== RECORDS ==
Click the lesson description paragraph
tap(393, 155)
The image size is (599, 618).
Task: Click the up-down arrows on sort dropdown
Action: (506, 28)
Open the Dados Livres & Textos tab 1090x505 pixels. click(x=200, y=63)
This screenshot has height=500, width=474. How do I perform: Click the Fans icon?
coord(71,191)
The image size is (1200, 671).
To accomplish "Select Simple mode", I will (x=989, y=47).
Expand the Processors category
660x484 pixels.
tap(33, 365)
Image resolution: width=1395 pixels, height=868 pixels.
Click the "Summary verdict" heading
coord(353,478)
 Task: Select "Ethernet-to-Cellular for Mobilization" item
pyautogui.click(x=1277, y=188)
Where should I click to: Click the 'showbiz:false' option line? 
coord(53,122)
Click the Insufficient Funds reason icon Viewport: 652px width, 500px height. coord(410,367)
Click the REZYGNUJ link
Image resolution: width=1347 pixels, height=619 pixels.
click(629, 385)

== PROBLEM TO SOLVE ==
In the material above, find the line with "Image resolution: width=1395"; then retype it and every line after it through the last, exactly as written.

== ANSWER SECTION ==
Image resolution: width=1395 pixels, height=868 pixels.
Click the "Summary verdict" heading
coord(353,478)
 Task: Select "Ethernet-to-Cellular for Mobilization" item
pyautogui.click(x=1277, y=188)
Where should I click to: Click the 'showbiz:false' option line? 
coord(53,122)
Click the Insufficient Funds reason icon Viewport: 652px width, 500px height. coord(410,367)
Click the REZYGNUJ link
Image resolution: width=1347 pixels, height=619 pixels.
click(629, 385)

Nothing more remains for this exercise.